Offshore wind capacity is expected to grow to approximately 80 GW by 2030, according to the International Energy Agency’s (IEA) wind energy outlook from 2019. A major contributor within the 80 GW is the U.K. (almost 33%), with projections from the IEA hovering just shy of 27 GW. It is fair to say that actual offshore wind energy capacities would comfortably exceed these estimates, as we have seen increased activity in auctioning offshore wind capacity. The ScotWind auction saw bids for almost 25 GW of offshore capacity in January 2022; moreover, the U.S. broke records, as investments beyond USD 3 billion poured in this year for offshore wind installations.
It is apparent from recent developments in the space that governments and the entire energy industry are banking on offshore wind energy, including concepts like floating wind that can harness the power of far offshore winds. However, not everyone is on board with the idea of wind energy, and an intangible social factor is becoming a familiar foe. This social mindset, labeled not in my backyard or “NIMBY,” is related to the opposition from people living close to wind turbines who raise concerns over the potential health hazards or their visual impact (Donald Trump’s claims over the problems caused by wind turbines naturally come to mind). Even though NIMBY does not have significant weight among the hurdles wind farm developers face (e.g., technical challenges faced in anchoring and designing floating wind turbines; assembly and maintenance of offshore wind farms on-site), it is a factor in countries like the U.S. and Denmark, which have delayed wind energy deployment. It remains a major barrier in the U.S., as projects like the Cape Cod wind farm fell prey to this very NIMBY mindset.
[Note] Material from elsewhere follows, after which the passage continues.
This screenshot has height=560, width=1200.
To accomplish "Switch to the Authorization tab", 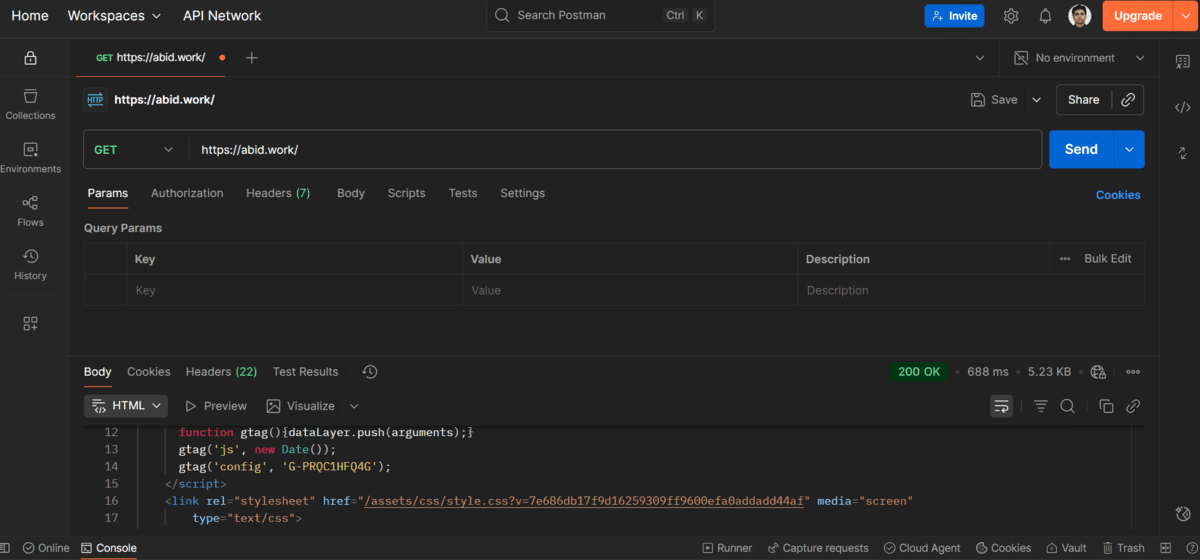I will pos(187,193).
To understand how locals view the offshore wind industry, the Scottish government conducted a survey from February 11–16, 2021, with results published on June 29, 2022. The government of Scotland claims this study to be the “first of its kind” as none other had considered people with experience living close to offshore wind farms before. In this insight, we highlight some of the key findings and explain what they mean for clients interested in deploying or operating offshore wind farms in the future.
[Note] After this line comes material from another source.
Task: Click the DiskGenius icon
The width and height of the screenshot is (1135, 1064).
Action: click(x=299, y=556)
The survey classified its sample into three buckets: a) citizens who live in Scotland (defined as national respondents), b) citizens who live along the coastline (defined as coastal respondents), and c) a subset of coastal respondents who already live or have lived in the vicinity of an offshore wind farm or live in an area where offshore wind farm construction is ongoing (defined as lived experience respondents). The survey collected data from 2,065 people aged over 16 years in Scotland. According to the survey:
- “Four in five (80%) national respondents and 83% of coastal respondents either strongly approve or tend to approve of offshore wind farms.”
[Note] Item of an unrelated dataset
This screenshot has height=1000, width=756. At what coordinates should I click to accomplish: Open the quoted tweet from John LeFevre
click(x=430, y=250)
- “Perceived attitudes to offshore wind farms have not changed significantly over time; 85% of coastal respondents reported in the survey that they have always had the same opinion of offshore wind farms, while the same is true for 80% of national respondents.”
- “A quarter (25%) of lived experience respondents think that offshore windfarms have had a positive impact on their quality of life, while 4% think the opposite — that they have a had a negative impact.”
- “However, a significant minority of lived experience respondents have some negative attitudes towards offshore windfarms even if their attitudes are broadly positive overall; this includes around a third (34%) who think that offshore wind farms detract from the traditional image of the coast.”
- “Those in the ABC1 social grades are more likely to approve of offshore wind farms than those in the C2DE grades — 83% versus 76%.” (This lettering scheme is used to define social grades in the U.K. based on occupation, with A being the highest and E being the lowest.)
- “Coastal respondents most likely to disapprove of offshore wind farm developments were those aged 65+ (12% compared to 2% of those under 35 years old).”
Even though the government of Scotland claims that most Scottish people approve of offshore wind energy, the sample size used in this study is less than 0.04% of the country’s total population. This survey, therefore, does not paint a complete picture of genuine public opinion. However, the survey’s results that older people or people from lower economic classes are more likely to reject the idea of offshore wind makes sense, primarily because of a lack of knowledge and information among most people in these categories. Therefore, the survey would have been much better if it had included people’s thought processes behind the approval or disapproval of offshore wind energy, as these would better indicate the reasons behind their concerns.
The main takeaway for clients interested in offshore wind energy is that conversation is the only solution to myth-busting rumors about wind turbines and their socio-environmental impact (e.g., similar to what happened in Lexington, Massachusetts, regarding solar noise barriers). Conversion will be even more impactful in developing countries where a greater fraction of people belong to lower economic classes. For example, in a country like India with no offshore wind capacity to date, social factors and/or political beliefs could further delay its path to decarbonization. This barrier can be overcome with constant dialogue with local communities, fisheries, and enterprises in the marine industry concerned about how offshore wind energy would affect their livelihood.